## About this task
Pictures are to be omitted. Output only the lines from the one containing "You are a computer-use" through the end of the data, word for word.

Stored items
<<<<

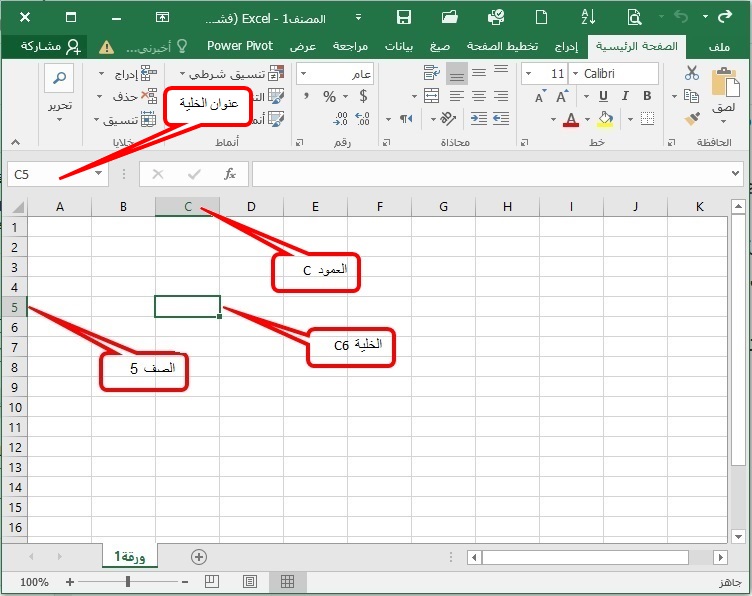Click the fill color paint bucket

coord(604,119)
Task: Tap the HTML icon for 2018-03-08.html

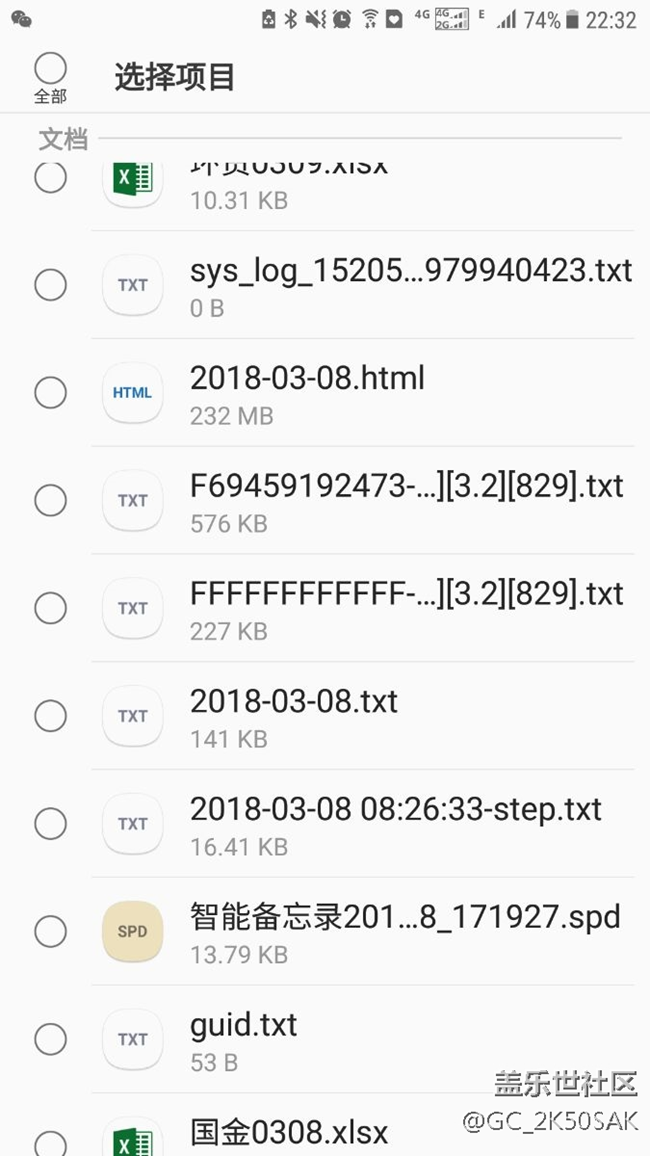Action: 132,393
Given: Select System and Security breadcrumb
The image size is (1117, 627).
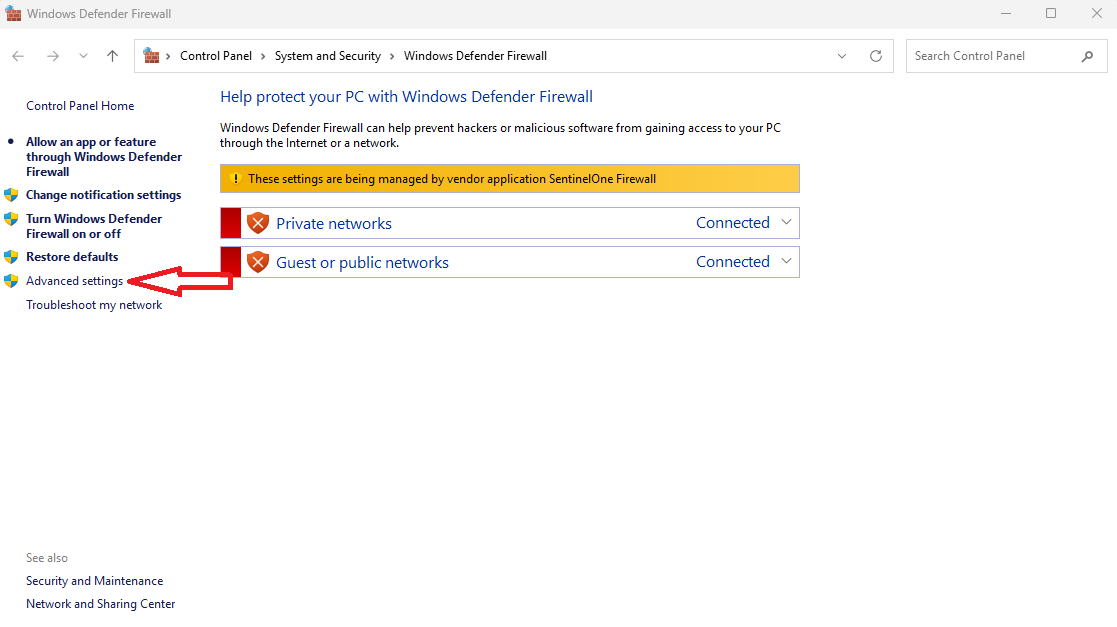Looking at the screenshot, I should click(327, 56).
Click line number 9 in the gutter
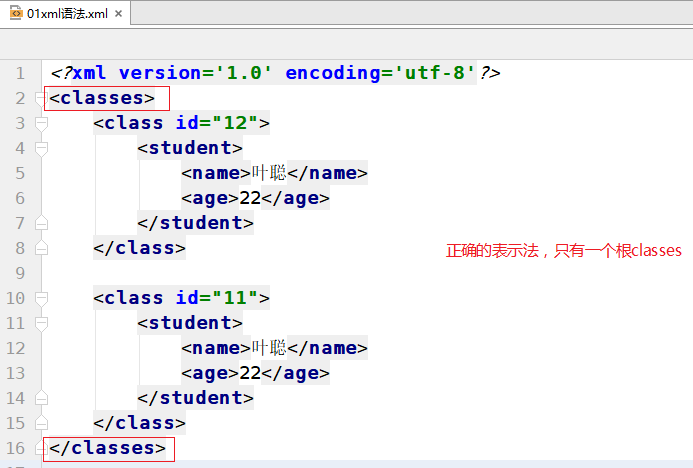 [x=21, y=273]
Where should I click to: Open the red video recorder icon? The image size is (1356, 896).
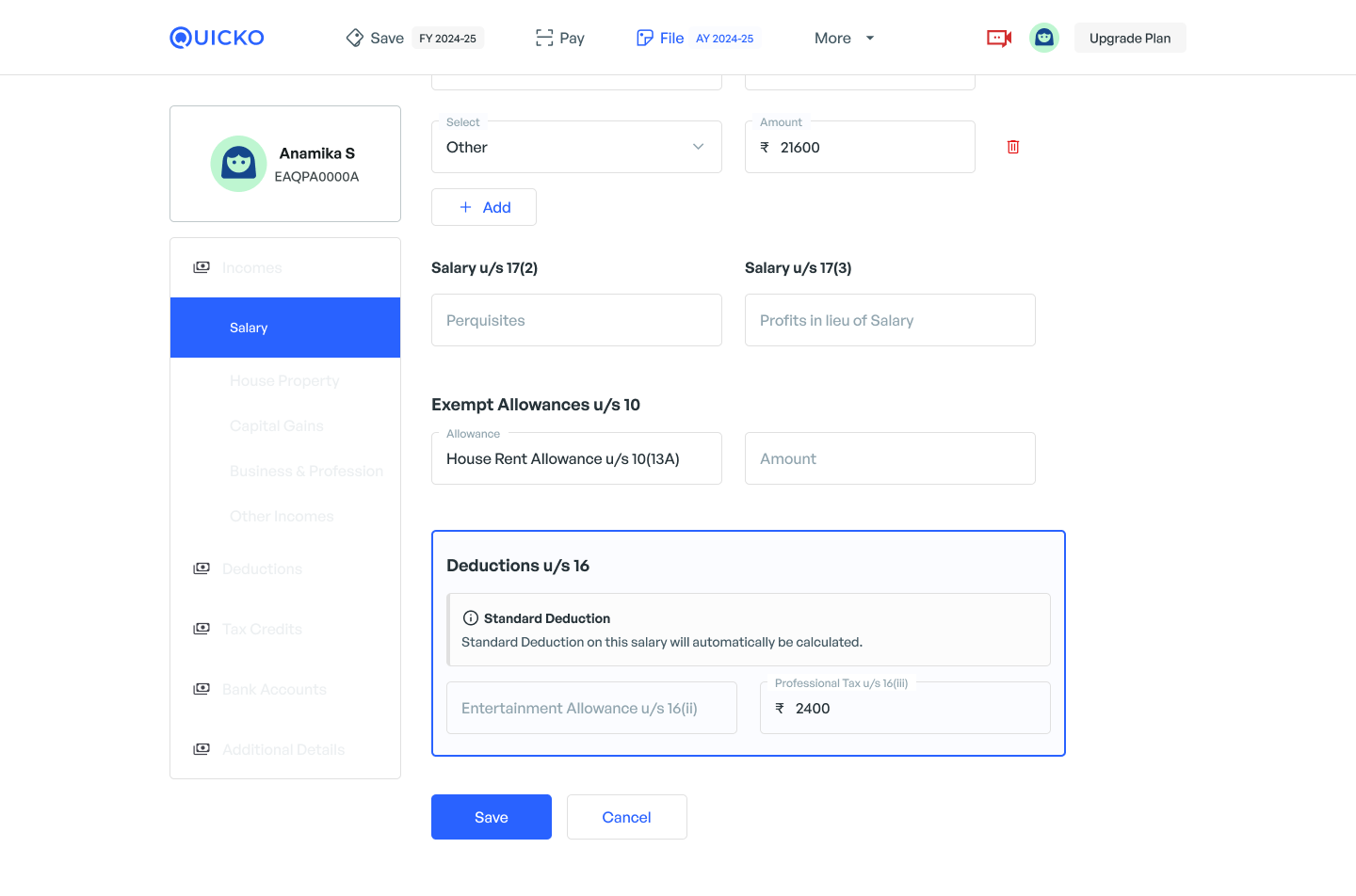pyautogui.click(x=998, y=38)
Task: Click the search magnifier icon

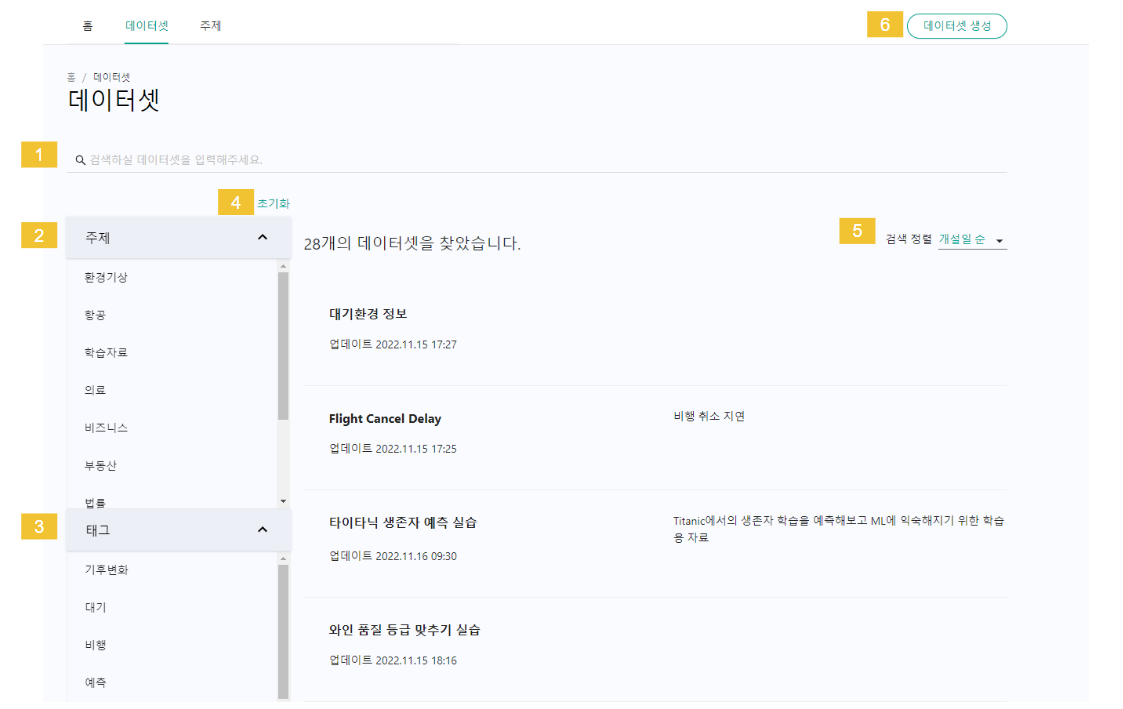Action: point(80,159)
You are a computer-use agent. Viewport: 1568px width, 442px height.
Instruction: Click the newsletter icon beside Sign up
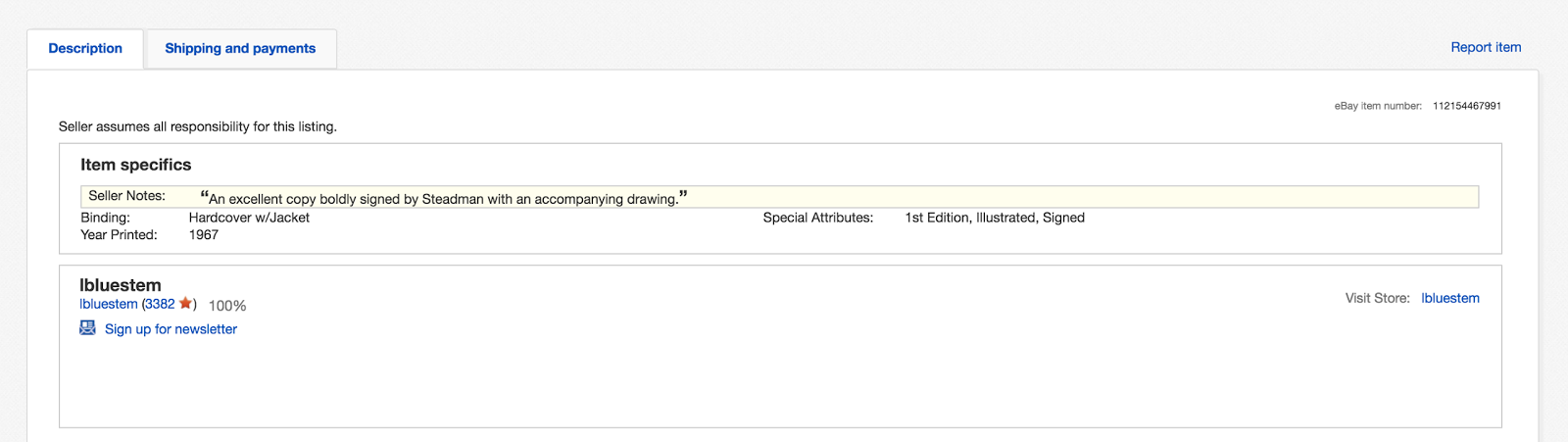(87, 328)
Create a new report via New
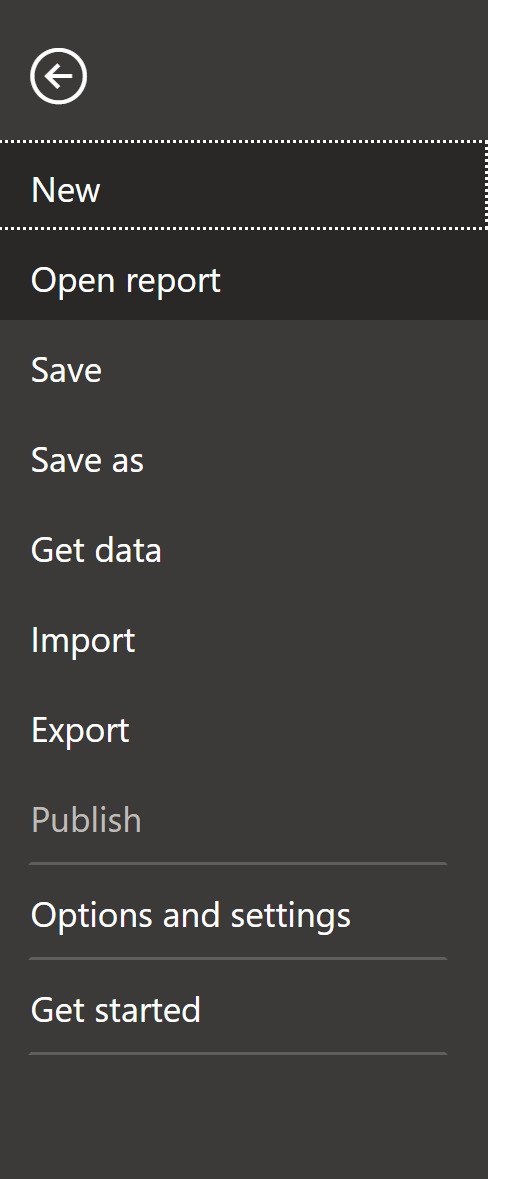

>>>>

## Written answer
You are a computer-use agent. Viewport: 1568px width, 442px height.
Instruction: Click the newsletter icon beside Sign up
(87, 328)
Create a new report via New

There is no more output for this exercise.